**Page excerpt:**
[START]

EQ in 2015: Homecoming

 Hello World! An update about Eternal Queens Crew in 2015! We’ve been working from the heart this year and are ready to serve up some new fresh flows to feed ya soul + and quench the thirst for the Eternal Queendom (you thirsty?? I know you are!).

Claire and I have been collaborating again with one of our favorite soul sistren Laila Espinoza on a new art show: Home Is Where the Art Is.

The theme of the show, HOME, invites us to collectively explore…What does home really mean? In our increasingly complex and multicultural global community, how do we maintain a sense of home-ness? Where is that? Who is there? What do we do with it? How/What do we create there? Is our home life art?

The show and these questions are matched with our Art Residence Manifesto:

In response to the increasingly growing gap between art and life as well as the the limited opportunities for under-represented artists in accessing spaces for art making and exhibiting, we establish the home as art space.

Because we don’t wait for opportunity, but instead create our own opportunities with whatever means and resources we have readily available to us,

Because we see everyday objects (natural and man-made) as meaningful art materials,

Because our homes are not just for living but for creating as well,

Because our home is the studio where creative ideas are born out of everyday life experiences,

Everyday activities and experiences shall not be separate from art.

[END]

**Records:**

[START]

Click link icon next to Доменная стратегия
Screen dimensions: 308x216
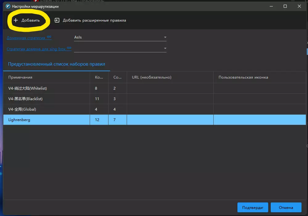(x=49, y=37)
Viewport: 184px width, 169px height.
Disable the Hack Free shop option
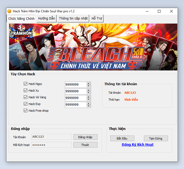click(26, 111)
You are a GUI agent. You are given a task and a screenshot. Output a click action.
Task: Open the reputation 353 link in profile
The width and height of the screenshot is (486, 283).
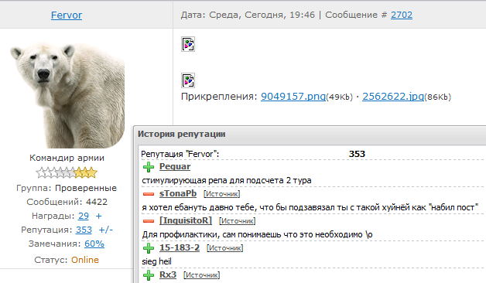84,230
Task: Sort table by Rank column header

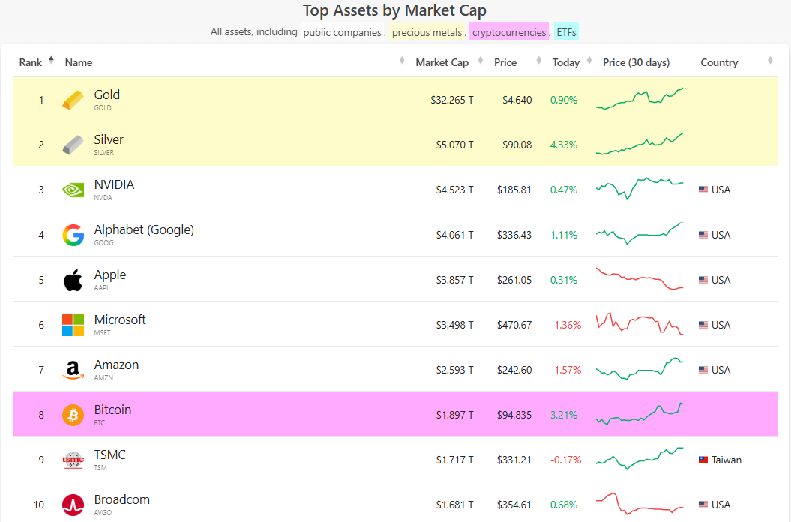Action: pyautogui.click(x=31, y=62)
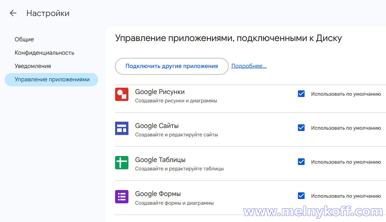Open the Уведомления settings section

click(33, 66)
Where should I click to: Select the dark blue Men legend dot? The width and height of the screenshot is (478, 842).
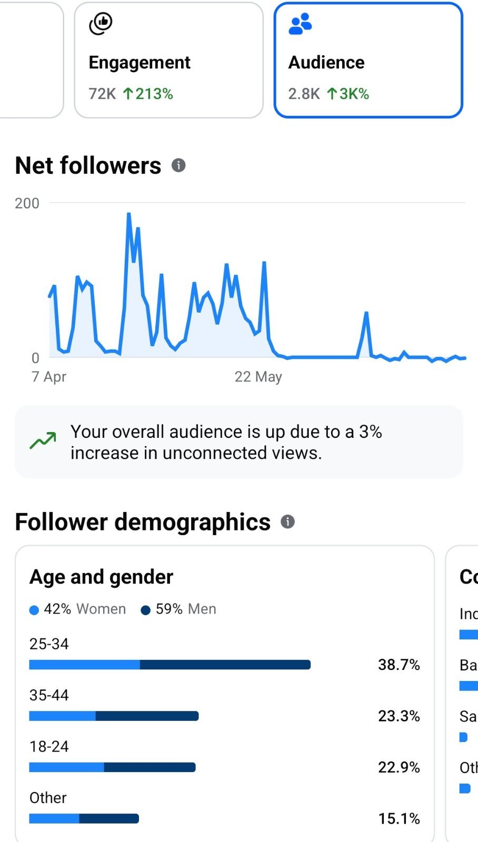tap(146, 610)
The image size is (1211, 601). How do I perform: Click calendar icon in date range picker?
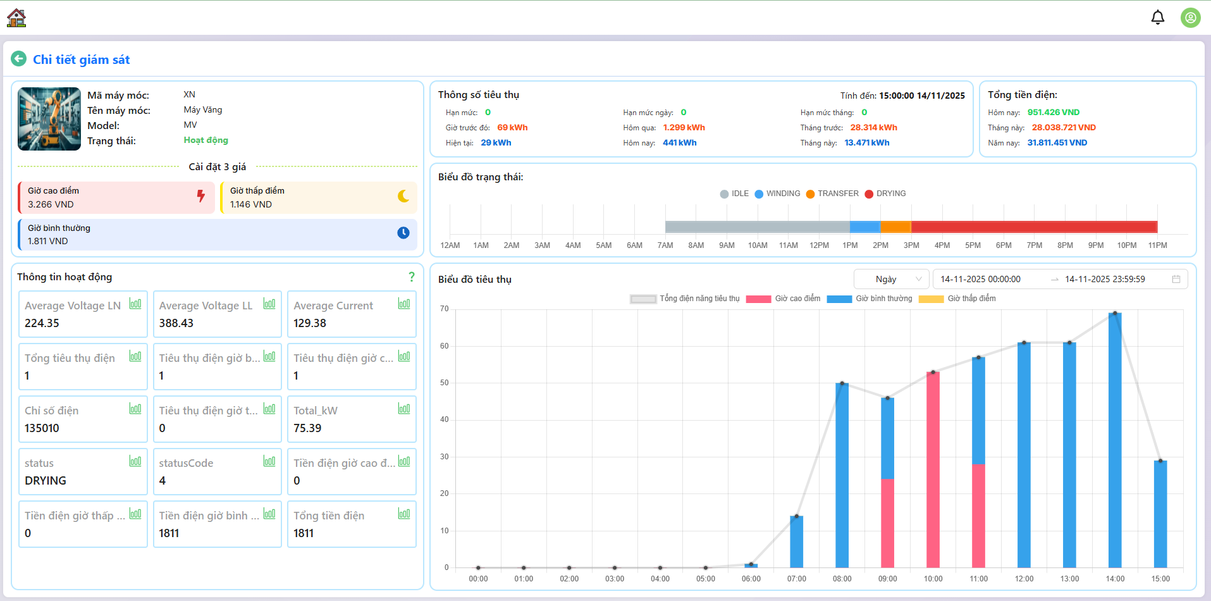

[END]

**Tasks to carry out:**
(1) Set down the EQ in 2015 post word for word, beginning at the words "The theme of" and stopping after "home life art?".
(2) Take the EQ in 2015 post further by writing what comes next after its last sentence.

**Answer set:**
(1)
The theme of the show, HOME, invites us to collectively explore…What does home really mean? In our increasingly complex and multicultural global community, how do we maintain a sense of home-ness? Where is that? Who is there? What do we do with it? How/What do we create there? Is our home life art?

(2)
With that in mind, Myself, Claire, Laila, and her son Nyanga, worked for 2 months together to build an installation within her home. Most importantly, we gathered. Spent time together. Cooked together, ate together and drank together, we danced, had family time, and allowed for unrestricted play and unraveled a free and unbridled unrestrictive creative process to ensue.

It sounds simple. And it a way it is. Presence with each other IS simple. In our increasingly digitized world, we become separate, alone, and as artists, sometimes our works can consume us. Our studios, depending on where they are can be isolating, and even cave like.

 

But at our artist residency in Laila’s home, that was opposite. We had no rules, everyone who came in to be a part of our gathering is an artist too. From her 6 year old son, who is a visionary painter already, to our partners, neighbors, and friends who would pop in for a moment. Hot pancakes and food would be shared and a paintbrush offered to their hand. When we create together, we heal together. It’s unavoidable. We become indestructible.

The PROCESS was ELEVATING, VISIONARY, ENERGIZING, and REVOLUTIONARY. We laughed until our sides ached, and slowly with each stroke created a friction that stands in opposition of the institutionalized narratives of “high art” “gallery art”. Our gallery is at home, where the family is, for the family, for our community to understand, feel, and reap the benefits from.

I remember Laila saying, “If my family can’t understand it, there is no point in making it for me”. Its an important question, who do you make your art for? Why?

At times I felt as if we were the many stars twinkling in galaxies. Shineing, burning up in intense heat, chaos and beauty all raveled into one. Deep connection, creative expansion, and collaboration with friends is art, it is home, those ideals don’t need to be separated and shouldn’t be.

Claire was our documentarian, historian, and captured our process on camera. She is putting together a short video to recap our stories. More to come soon J.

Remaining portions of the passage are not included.